Developmental regulation and overexpression of the transcription factor AP-2, a potential regulator of the timing of Schwann cell generation

There is now evidence from in vivo and in vitro studies that the rate of Schwann cell generation is regulated by the balance of two opposing signals, β neuregulins and endothelins. The β neuregulins promote the development of precursors to Schwann cells whereas endothelins retard it through an action on endothelin-B receptors. The present work has shown additional controls of this transition, and implicates AP-2 transcription factors, in particular AP-2α, as negative regulators of Schwann cell generation.

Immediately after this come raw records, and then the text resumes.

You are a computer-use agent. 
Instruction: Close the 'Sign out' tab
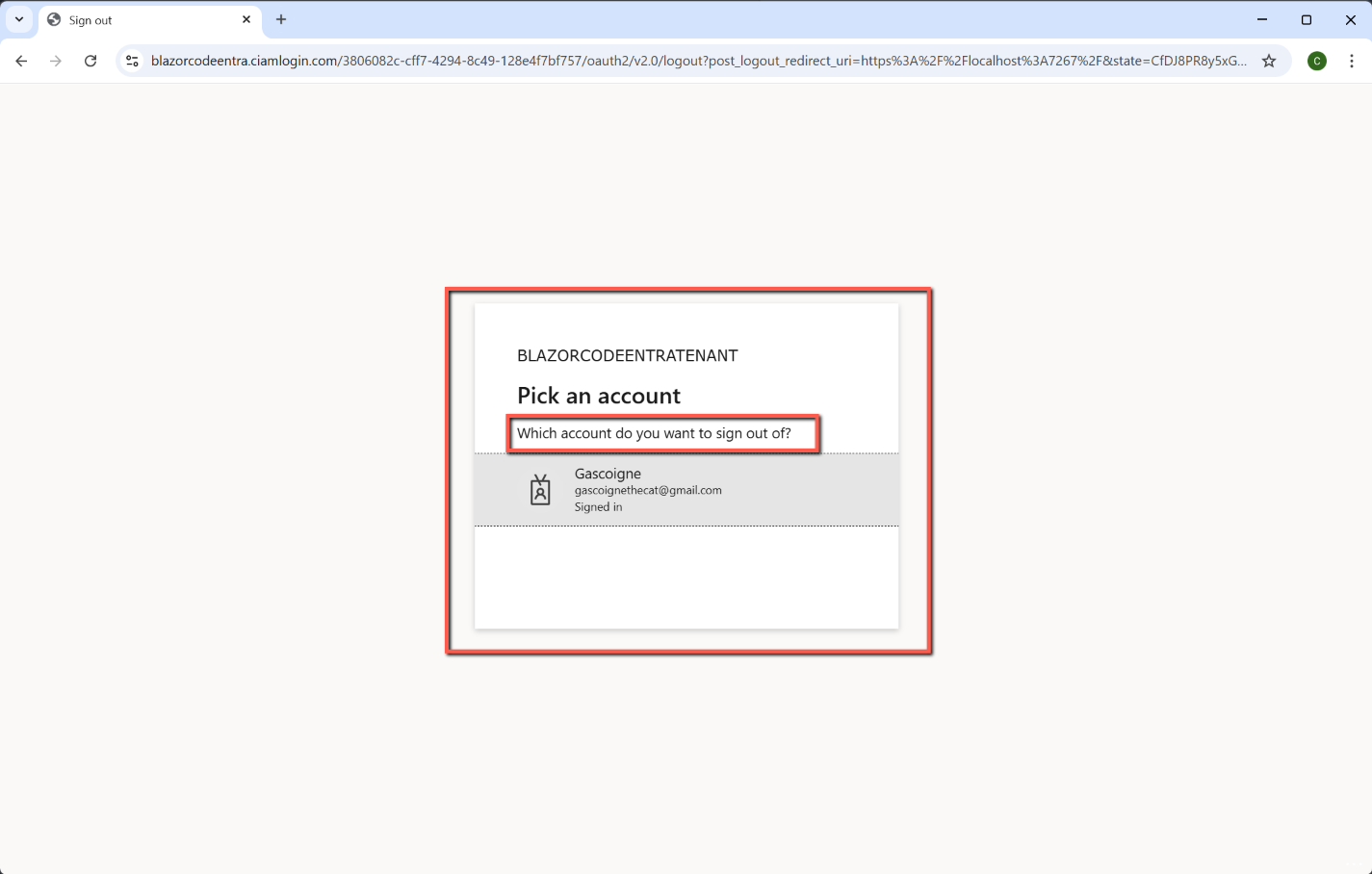[246, 19]
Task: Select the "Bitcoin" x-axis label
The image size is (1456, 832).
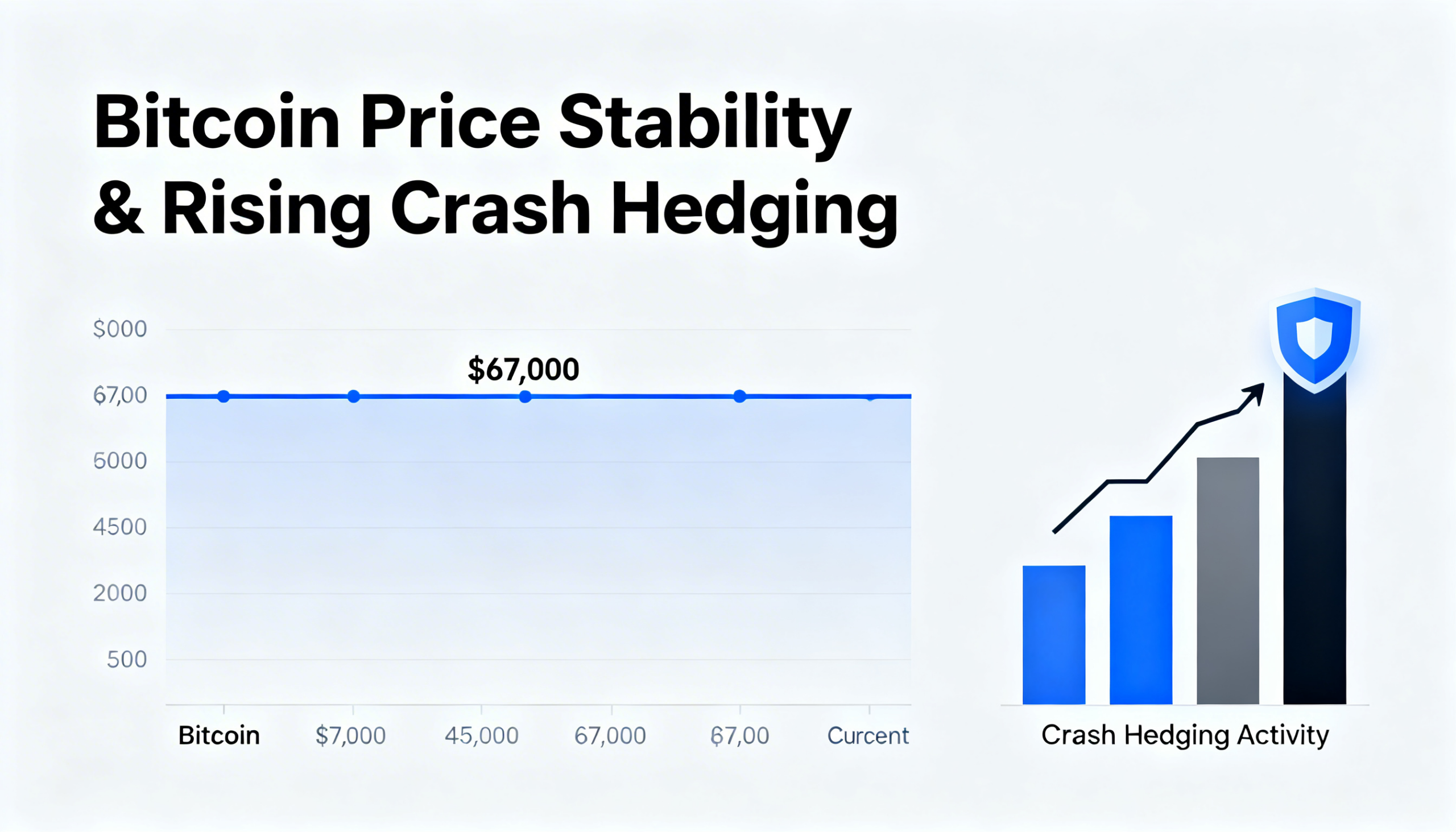Action: click(x=219, y=735)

We found that both AP-2α and AP-2γ are present in early embryonic nerves, whereas AP-2β was not. Isoform-specific analysis of AP-2α showed that isoform 3 was most abundant with isoforms 1 and 2 present in lesser amounts; isoform 4 was absent. Maximal AP-2α and AP-2γ mRNA expression occurred at embryonic day (E) 12/13 in the mouse and at E14/15 in the rat, which correlates with the presence of Schwann cell precursors in the nerve. In both rats and in mice, in vivo and in vitro, downregulation of AP-2α mRNA and protein coincided with one of the main steps in Schwann cell development, the precursor-Schwann cell transition. Moreover, Schwann cell generation was delayed if this downregulation was prevented by enforced expression of AP-2α in precursors. These studies suggest that AP-2 is involved in the control of the timing of Schwann cell development.